> WHAT NEEDS TO BE DONE: With the pictures removed, reproduce exactly the lines from the one that contains "Expand the Why Workplace dropdown menu" through the last line of the entries below.

(MATERIAL SUPPLIED)

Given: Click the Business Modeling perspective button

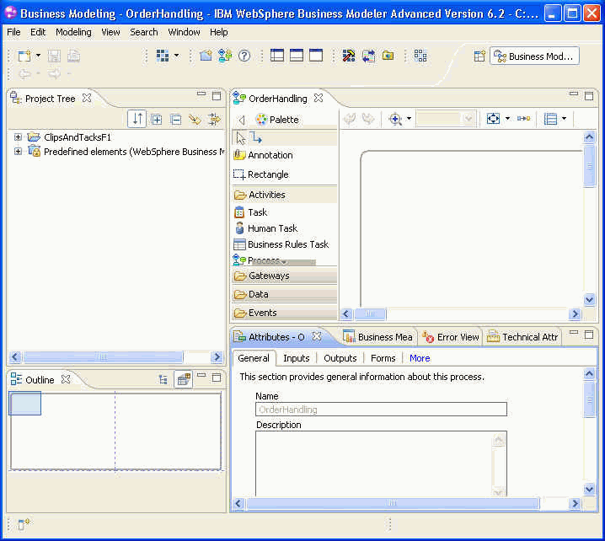Looking at the screenshot, I should point(534,56).
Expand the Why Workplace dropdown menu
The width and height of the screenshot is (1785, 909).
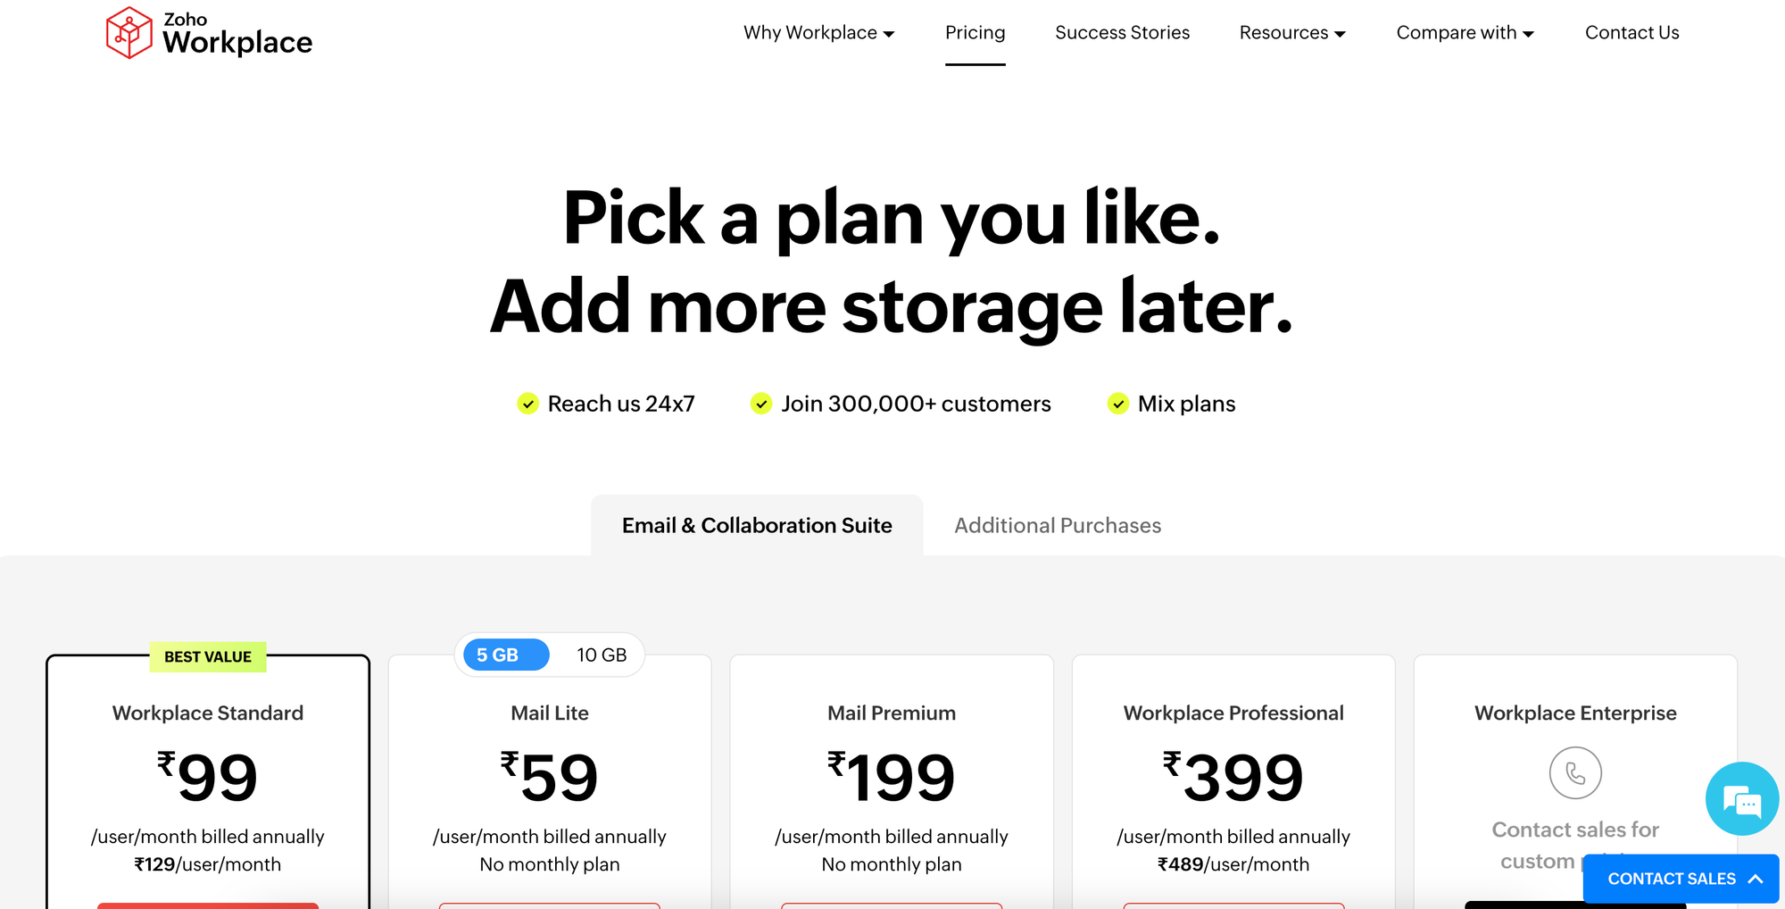click(818, 33)
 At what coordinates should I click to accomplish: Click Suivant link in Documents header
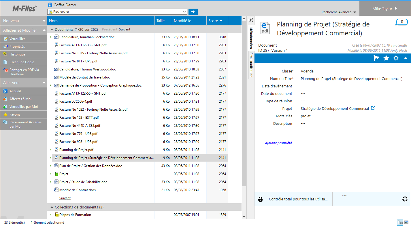tap(125, 29)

(End MATERIAL SUPPLIED)

> ANSWER TO THE PROBLEM:
Expand the Why Workplace dropdown menu
The width and height of the screenshot is (1785, 909).
click(818, 33)
 At what coordinates should I click to accomplish: Click Suivant link in Documents header
tap(125, 29)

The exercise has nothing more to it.